Records from a data source:
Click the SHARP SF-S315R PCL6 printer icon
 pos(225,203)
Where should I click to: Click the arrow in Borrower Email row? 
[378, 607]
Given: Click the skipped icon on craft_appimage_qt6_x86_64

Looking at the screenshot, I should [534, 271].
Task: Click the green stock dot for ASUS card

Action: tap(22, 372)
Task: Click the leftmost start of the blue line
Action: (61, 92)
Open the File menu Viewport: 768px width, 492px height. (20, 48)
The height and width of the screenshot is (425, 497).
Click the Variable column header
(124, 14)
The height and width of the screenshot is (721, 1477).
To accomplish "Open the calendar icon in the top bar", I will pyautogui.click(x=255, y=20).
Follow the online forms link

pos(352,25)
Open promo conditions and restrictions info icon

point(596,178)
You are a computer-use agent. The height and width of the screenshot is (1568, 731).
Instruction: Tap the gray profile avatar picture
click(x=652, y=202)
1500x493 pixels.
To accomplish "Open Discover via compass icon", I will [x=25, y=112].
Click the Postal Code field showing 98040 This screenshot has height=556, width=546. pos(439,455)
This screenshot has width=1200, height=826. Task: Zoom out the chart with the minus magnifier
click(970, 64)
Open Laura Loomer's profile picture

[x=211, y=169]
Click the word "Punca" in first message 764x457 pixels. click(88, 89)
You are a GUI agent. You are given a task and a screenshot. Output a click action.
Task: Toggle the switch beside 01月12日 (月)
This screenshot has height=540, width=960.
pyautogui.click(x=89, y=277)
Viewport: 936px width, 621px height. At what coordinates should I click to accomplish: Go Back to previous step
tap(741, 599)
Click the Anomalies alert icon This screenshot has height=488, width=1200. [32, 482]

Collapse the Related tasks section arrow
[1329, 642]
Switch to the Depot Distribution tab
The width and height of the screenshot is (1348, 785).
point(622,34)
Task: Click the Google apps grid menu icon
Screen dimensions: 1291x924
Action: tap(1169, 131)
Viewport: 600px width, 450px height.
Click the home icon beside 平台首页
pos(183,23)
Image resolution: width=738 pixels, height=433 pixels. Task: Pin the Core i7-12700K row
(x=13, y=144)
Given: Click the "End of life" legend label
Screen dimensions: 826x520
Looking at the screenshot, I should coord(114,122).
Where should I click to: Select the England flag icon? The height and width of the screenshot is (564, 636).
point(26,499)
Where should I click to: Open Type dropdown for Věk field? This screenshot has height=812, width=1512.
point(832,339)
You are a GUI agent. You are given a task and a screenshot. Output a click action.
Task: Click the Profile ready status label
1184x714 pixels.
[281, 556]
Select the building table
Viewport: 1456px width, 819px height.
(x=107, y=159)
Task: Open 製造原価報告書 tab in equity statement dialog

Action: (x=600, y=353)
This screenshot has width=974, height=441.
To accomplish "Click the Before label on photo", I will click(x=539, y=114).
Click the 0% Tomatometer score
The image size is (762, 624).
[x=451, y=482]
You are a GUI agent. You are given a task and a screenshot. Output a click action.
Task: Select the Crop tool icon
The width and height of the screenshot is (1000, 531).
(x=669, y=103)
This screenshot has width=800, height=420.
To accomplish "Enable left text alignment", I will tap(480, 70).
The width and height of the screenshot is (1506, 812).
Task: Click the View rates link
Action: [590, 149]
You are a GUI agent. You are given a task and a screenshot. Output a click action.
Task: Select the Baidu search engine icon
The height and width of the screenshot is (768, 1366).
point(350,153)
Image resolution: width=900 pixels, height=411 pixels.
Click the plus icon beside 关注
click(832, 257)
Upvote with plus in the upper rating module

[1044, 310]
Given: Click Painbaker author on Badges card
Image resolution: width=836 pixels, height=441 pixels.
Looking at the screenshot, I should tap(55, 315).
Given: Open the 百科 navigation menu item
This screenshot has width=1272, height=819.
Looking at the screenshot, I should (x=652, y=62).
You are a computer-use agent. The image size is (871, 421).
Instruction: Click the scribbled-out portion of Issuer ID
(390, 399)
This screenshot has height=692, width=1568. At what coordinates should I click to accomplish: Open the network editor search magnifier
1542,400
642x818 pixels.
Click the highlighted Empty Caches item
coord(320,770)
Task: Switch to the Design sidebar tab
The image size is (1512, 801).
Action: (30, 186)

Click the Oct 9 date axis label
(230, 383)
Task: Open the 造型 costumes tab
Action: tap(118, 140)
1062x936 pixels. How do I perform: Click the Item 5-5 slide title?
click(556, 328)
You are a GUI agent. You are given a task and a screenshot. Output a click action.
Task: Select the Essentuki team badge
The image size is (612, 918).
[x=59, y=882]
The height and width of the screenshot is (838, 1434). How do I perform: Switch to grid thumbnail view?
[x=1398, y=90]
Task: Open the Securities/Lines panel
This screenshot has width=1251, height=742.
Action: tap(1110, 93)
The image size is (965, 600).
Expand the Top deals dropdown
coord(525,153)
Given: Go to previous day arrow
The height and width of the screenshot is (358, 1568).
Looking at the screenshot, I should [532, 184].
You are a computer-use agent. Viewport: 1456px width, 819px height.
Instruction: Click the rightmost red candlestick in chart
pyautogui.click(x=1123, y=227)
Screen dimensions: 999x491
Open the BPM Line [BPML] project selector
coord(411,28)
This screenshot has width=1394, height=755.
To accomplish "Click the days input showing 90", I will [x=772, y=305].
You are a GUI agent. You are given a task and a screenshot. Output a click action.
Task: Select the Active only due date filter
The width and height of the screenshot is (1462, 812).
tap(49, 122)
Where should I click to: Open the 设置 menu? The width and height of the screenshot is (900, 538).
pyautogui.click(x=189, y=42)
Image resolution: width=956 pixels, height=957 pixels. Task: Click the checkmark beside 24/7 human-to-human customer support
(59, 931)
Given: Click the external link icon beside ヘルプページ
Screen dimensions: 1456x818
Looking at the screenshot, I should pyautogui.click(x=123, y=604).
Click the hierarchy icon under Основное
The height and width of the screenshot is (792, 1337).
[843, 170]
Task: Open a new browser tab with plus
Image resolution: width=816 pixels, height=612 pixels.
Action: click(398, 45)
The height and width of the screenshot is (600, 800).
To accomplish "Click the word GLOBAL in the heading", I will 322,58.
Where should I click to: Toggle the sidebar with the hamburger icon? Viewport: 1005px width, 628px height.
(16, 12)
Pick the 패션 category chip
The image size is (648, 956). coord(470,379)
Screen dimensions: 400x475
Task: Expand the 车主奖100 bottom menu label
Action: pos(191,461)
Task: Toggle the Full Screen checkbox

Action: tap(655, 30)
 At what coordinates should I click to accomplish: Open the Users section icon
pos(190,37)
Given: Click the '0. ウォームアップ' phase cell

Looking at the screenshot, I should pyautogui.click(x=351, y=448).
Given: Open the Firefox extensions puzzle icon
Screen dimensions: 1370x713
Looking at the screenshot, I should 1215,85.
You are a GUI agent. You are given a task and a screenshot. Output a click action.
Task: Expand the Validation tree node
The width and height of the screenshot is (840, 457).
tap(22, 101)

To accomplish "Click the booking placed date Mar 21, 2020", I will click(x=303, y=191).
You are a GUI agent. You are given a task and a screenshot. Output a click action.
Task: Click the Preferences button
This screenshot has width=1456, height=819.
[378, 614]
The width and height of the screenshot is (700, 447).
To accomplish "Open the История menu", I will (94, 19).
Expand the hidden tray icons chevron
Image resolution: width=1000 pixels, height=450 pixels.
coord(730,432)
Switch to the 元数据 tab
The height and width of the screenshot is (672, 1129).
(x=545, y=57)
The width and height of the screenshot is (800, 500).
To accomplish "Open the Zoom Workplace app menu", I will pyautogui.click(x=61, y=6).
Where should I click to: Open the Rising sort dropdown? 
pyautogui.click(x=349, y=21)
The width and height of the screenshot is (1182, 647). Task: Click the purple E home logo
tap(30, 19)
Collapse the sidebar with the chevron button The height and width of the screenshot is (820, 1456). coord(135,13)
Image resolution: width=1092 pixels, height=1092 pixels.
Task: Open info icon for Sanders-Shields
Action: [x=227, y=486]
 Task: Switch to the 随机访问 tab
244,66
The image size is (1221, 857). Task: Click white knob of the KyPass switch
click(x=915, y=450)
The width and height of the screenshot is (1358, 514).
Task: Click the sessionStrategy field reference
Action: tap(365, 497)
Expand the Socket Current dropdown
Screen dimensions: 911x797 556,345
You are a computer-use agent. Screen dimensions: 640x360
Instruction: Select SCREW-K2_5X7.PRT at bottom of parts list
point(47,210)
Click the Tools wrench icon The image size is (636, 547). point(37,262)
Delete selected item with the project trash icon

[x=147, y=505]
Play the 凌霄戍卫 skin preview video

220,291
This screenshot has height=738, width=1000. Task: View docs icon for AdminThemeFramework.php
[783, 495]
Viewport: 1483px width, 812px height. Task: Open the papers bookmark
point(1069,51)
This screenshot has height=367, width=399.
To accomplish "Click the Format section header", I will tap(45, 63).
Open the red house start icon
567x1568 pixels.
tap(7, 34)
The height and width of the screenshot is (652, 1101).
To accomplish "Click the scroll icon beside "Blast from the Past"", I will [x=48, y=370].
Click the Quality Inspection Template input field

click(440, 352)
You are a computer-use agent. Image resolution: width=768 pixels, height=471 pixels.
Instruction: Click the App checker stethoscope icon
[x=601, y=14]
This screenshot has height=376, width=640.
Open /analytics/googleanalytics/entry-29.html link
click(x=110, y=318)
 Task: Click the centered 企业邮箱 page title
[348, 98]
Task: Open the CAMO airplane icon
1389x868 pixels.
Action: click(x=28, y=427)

What needs to be done: Please show every line of the records above that contains the string "header". Treat uppercase and lowercase letters as different.

Completed exercise:
Click the Variable column header
To accomplish "Click the Format section header", I will tap(45, 63).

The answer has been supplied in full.